Klin ten w takim położeniu byłby formacją korekcyjną i to w dodatku niemal wypełnioną. Co to powyższe zdanie oznacza ? Że obecnie należy oczekiwać ruchu, który doprowadzi do wybicia z tej formacji, a preferowanym kierunkiem wybicia jest wybicie górą. Takie wybicie stanie się faktem, jeśli pokonany zostanie poziom 1.1745. W przypadku realizacji takiego wybicia, kolejnym celem dla kursu EUR/USD byłaby wewnętrzna linia kanału, która obecnie biegnie w okolicach 1.1920. Co byłoby sygnałem negującym taką formację ? Moim zdaniem spadek poniżej 1.1670, co byłoby jednoznaczne z wybiciem dołem z owego klina i jednocześnie w takim przypadku nastąpiłoby pokonanie dolnego ograniczenia kanału wzrostowego.
Spore wahania i test poprzednich minimów, to krótki opis zachowania rynku GBP/USD z ostatnich kilkunastu godzin.
Moim zdaniem dopóki dzisiejsze minia nie zostaną pokonane, to drugą nogę korekty (płaska lub płaska rozszerzona 3-3-5), można będzie uznać za wypełnioną. Taka interpretacja sugerowałaby rozwiniecie się z obecnych poziomów impulsu wzrostowego (fala „c” ww. korekty), dla którego celem byłyby okolice 1.3027 lub 1.3073. Owa fala „c” byłaby impulsem, co oznacza, że powinny się w niej dobrze sprawdzić nawet proste strategie trendowe. W jutrzejszym raporcie porannym zaprezentuję, jaki byłby wynik takiej inwestycji, jeśli do jej „obsługi” użylibyśmy jednego z naszych robotów inwestycyjnych.
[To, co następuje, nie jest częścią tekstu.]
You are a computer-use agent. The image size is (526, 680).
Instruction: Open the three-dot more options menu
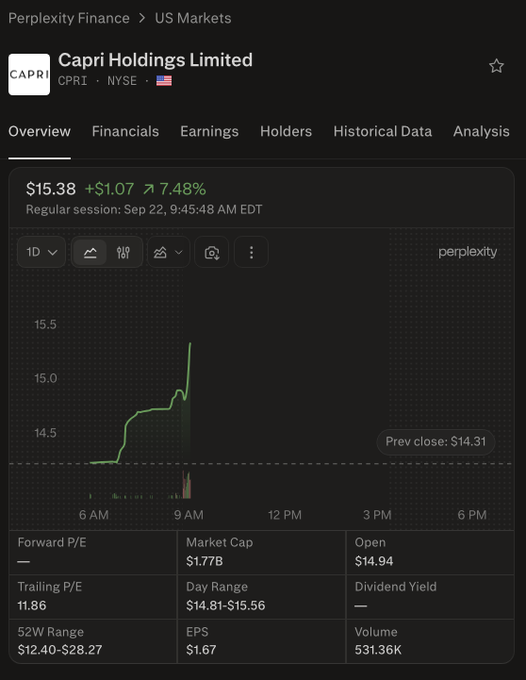251,252
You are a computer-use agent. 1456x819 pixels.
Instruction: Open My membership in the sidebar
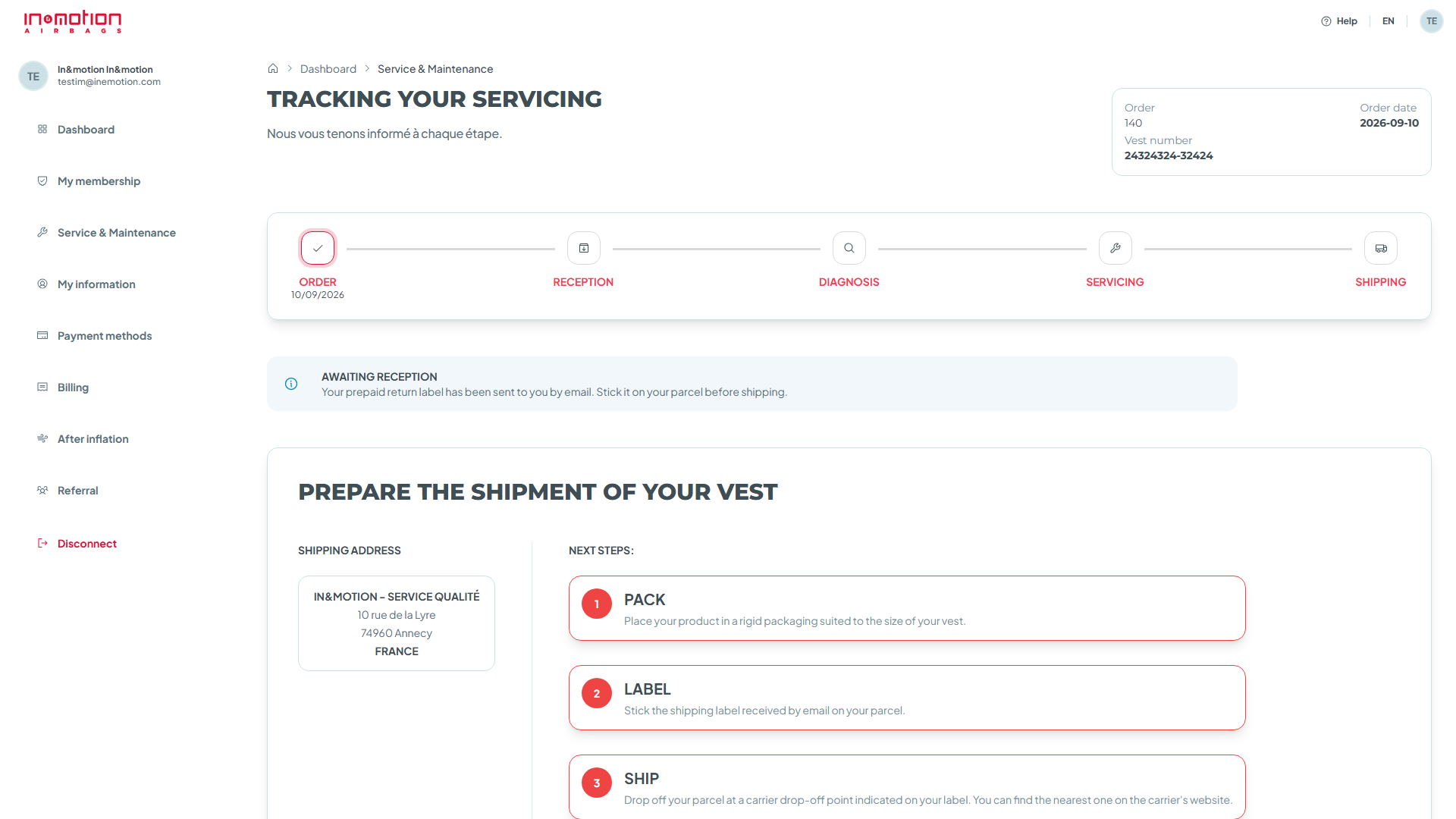pos(99,181)
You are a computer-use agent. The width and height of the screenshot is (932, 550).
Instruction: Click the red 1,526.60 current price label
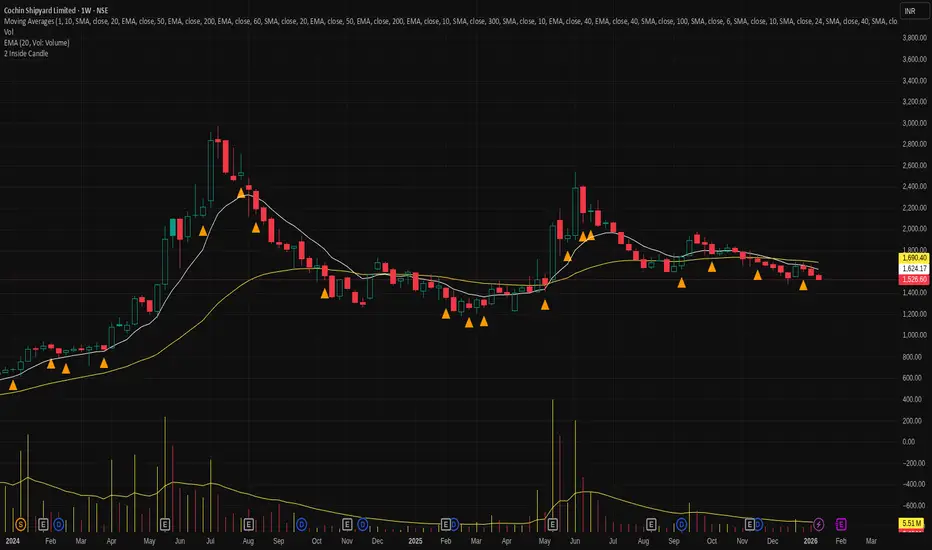[914, 279]
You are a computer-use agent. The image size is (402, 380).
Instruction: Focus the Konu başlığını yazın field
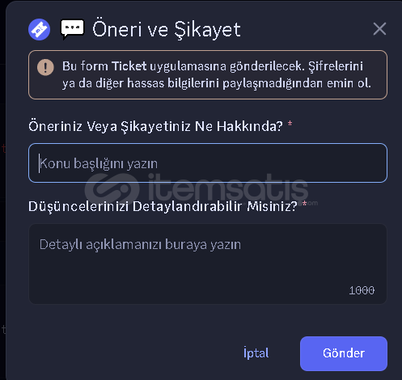point(208,163)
Spadki wytracają swój impet na rynku USD/JPY i być może również na tym instrumencie buduje się formacja klina, jednak w tym przypadku kończącego. Jej hipotetyczny kształt pokazałem na poniższym wykresie.
Co taka teza by oznaczała dla przyszłego zachowania kursu tej pary ? W krótkim terminie, kontynuację wzrostów w kierunku 110.40 i dość wyraźne cofniecie od tego oporu. Jeśli taki ruch się zrealizuje, to zapewne w przyszłym tygodniu rynek podjąłby próbę wybicia górą z tej formacji, co byłoby technicznym sygnałem do wykształcenia większego odbicia. Poziom obrony dla przedstawionej wyżej koncepcji wzrostowej znajduje się dla mnie na 109.40.